* _Dataset extract_
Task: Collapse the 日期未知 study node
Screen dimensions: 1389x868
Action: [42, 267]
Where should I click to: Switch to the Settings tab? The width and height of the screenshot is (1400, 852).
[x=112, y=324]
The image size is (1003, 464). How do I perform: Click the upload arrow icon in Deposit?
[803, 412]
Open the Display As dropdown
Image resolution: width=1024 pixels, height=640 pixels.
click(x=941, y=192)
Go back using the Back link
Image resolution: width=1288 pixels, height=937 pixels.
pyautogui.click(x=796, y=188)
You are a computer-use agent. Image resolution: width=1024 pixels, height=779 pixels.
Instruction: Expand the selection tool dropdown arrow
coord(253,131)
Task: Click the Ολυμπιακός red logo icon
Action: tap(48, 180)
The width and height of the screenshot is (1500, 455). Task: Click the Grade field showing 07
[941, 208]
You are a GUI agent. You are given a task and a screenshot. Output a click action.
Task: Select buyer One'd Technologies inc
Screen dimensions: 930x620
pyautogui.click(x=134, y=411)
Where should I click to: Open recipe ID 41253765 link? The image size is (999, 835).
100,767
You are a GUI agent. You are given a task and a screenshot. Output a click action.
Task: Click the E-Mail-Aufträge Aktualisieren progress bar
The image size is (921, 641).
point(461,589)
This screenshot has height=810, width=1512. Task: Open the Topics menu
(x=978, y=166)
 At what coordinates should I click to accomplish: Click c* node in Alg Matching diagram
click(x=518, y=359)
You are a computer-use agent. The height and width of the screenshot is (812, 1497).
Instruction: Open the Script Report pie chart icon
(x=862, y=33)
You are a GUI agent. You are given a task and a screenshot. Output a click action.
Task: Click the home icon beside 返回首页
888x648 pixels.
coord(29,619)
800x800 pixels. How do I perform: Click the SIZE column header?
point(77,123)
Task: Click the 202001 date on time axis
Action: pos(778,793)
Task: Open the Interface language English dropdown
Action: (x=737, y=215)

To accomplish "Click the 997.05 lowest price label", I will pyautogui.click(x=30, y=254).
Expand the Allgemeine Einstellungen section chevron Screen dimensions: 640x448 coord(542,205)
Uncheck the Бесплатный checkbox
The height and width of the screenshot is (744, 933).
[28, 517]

* _What you should do_
Copy all of the rows above word for word, keeping every line unchanged.

* _Reply_
Task: Collapse the 日期未知 study node
Screen dimensions: 1389x868
Action: [42, 267]
Where should I click to: Switch to the Settings tab? The width and height of the screenshot is (1400, 852).
[x=112, y=324]
The image size is (1003, 464). How do I perform: Click the upload arrow icon in Deposit?
[803, 412]
Open the Display As dropdown
Image resolution: width=1024 pixels, height=640 pixels.
click(x=941, y=192)
Go back using the Back link
Image resolution: width=1288 pixels, height=937 pixels.
pyautogui.click(x=796, y=188)
You are a computer-use agent. Image resolution: width=1024 pixels, height=779 pixels.
Instruction: Expand the selection tool dropdown arrow
coord(253,131)
Task: Click the Ολυμπιακός red logo icon
Action: tap(48, 180)
The width and height of the screenshot is (1500, 455). Task: Click the Grade field showing 07
[941, 208]
You are a GUI agent. You are given a task and a screenshot. Output a click action.
Task: Select buyer One'd Technologies inc
Screen dimensions: 930x620
pyautogui.click(x=134, y=411)
Where should I click to: Open recipe ID 41253765 link? The image size is (999, 835).
100,767
You are a GUI agent. You are given a task and a screenshot. Output a click action.
Task: Click the E-Mail-Aufträge Aktualisieren progress bar
The image size is (921, 641).
point(461,589)
This screenshot has height=810, width=1512. Task: Open the Topics menu
(x=978, y=166)
 At what coordinates should I click to accomplish: Click c* node in Alg Matching diagram
click(x=518, y=359)
You are a computer-use agent. The height and width of the screenshot is (812, 1497).
Instruction: Open the Script Report pie chart icon
(x=862, y=33)
You are a GUI agent. You are given a task and a screenshot. Output a click action.
Task: Click the home icon beside 返回首页
888x648 pixels.
coord(29,619)
800x800 pixels. How do I perform: Click the SIZE column header?
point(77,123)
Task: Click the 202001 date on time axis
Action: pos(778,793)
Task: Open the Interface language English dropdown
Action: (x=737, y=215)

To accomplish "Click the 997.05 lowest price label", I will pyautogui.click(x=30, y=254).
Expand the Allgemeine Einstellungen section chevron Screen dimensions: 640x448 coord(542,205)
Uncheck the Бесплатный checkbox
The height and width of the screenshot is (744, 933).
[28, 517]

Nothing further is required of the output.